Nous ouvrons notre technologie, notamment dans le domaine de la 5G, pour travailler avec des partenaires tels que Microsoft et HP, cherchant à simplifier les solutions tout en maintenant des niveaux de qualité élevés dans le respect des contraintes réglementaires européennes. Il y a une cocréation dans le « Go to Market », la conception de la solution, et la création d’un environnement business pour la transformation vers un métaversindustriel, dépassant ainsi les frontières de Nokia.

Donc c’est vraiment aujourd’hui, dans notre ADN, d’embrasser ces enjeux en mode coopératif. Nous ne pouvons pas juste proposer une solution de réseau, ça ne crée pas un business model pour nos clients.

Alexandre Ibanez

Pour compléter le propos de Pierre-Gaël, je constate actuellement une tendance parmi de nombreux industriels qui déploient des réseaux fermés utilisant la technologie 5G à l’intérieur de leurs usines. Cette approche vise à établir des réseaux non connectés à l’ensemble de leur infrastructure globale, offrant une protection significative et résolvant diverses problématiques.

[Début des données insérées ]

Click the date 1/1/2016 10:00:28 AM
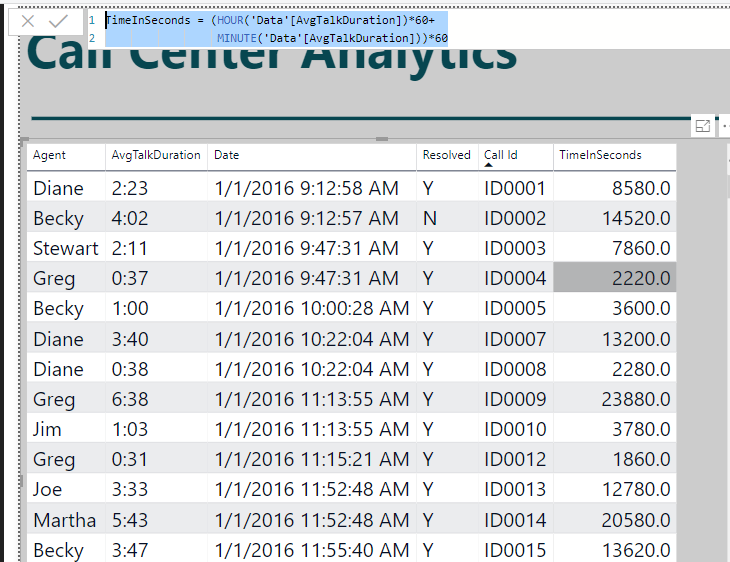This screenshot has height=562, width=730. pos(311,308)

Jusqu’à récemment, la limitation de débit sur ces infrastructures fermées constituait un obstacle à la mise en place d’infrastructures de type métavers industriel. Cependant, la 4G et la 5G ont permis de surmonter cette limitation.

Dans notre collaboration avec de grands industriels de la région Auvergne Rhône Alpes, nous constatons l’utilisation de solutions réseau 5G fermées à l’intérieur de l’entreprise. Cette approche permet de contrôler efficacement chaque machine sans avoir de connexion externe ni de lien avec le système d’information global de l’entreprise. Bien que la protection totale soit difficilement atteignable, la stratégie consiste à rendre le coût d’acquisition et de vol de données non rentable pour d’éventuels Hackers.

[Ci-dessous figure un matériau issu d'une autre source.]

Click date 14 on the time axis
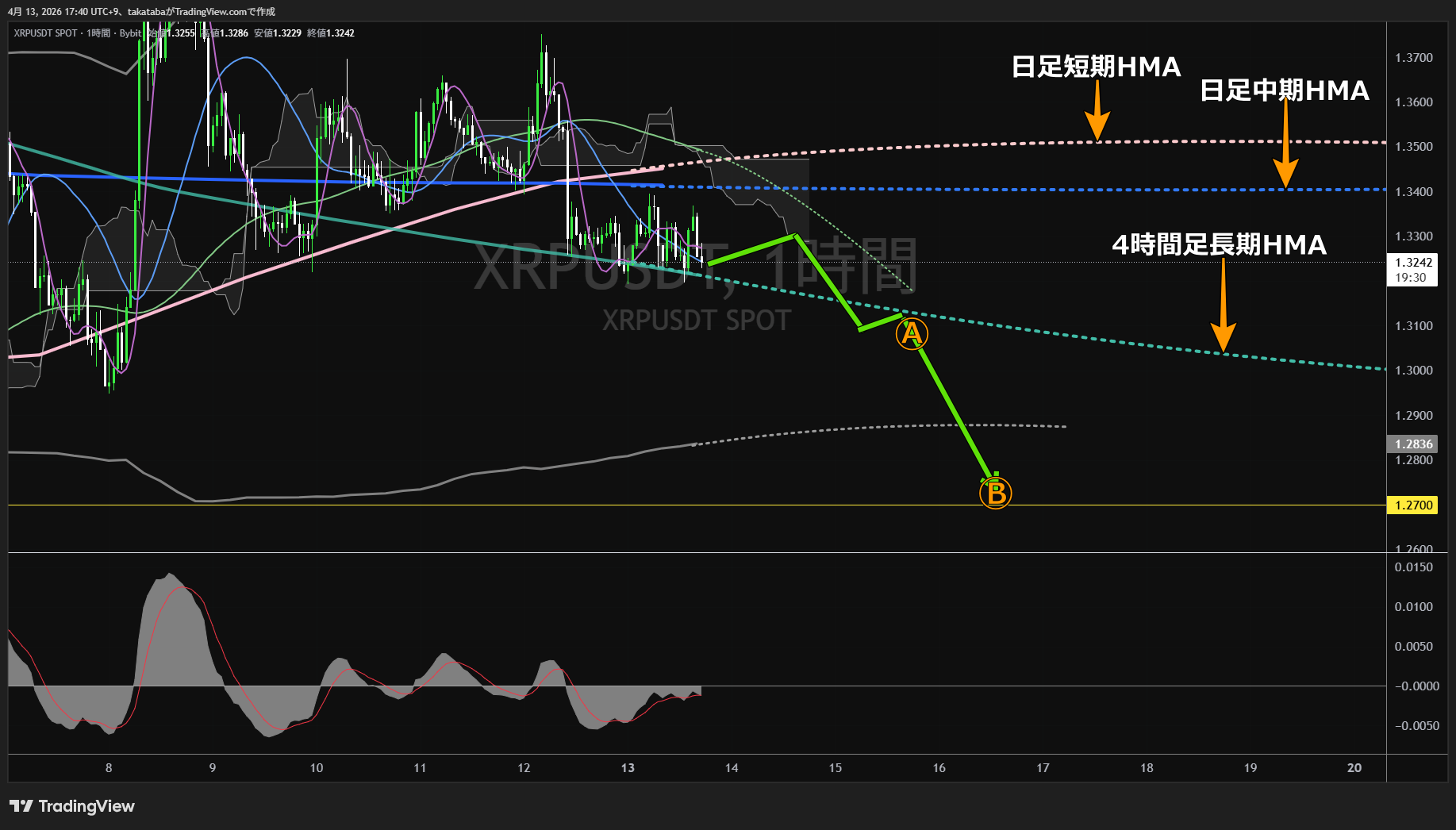1456x830 pixels. (x=732, y=767)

Cette transition vers des réseaux plus restreints, gérant des quantités importantes de données tout en les isolant les unes des autres, semble pouvoir décourager les attaques. Certains industriels ont déjà adopté cette approche, mais elle demeure sporadique. En tant que fournisseur de solutions et utilisateur de dispositifs connectés, nous sommes confrontés à la nécessité de conseiller et de sensibiliser les DSI sur la mise en place de réseaux privés fermés.

Etant très présent dans le secteur industriel français, je pense que Nokia doit sensibiliser davantage ces acteurs industriels.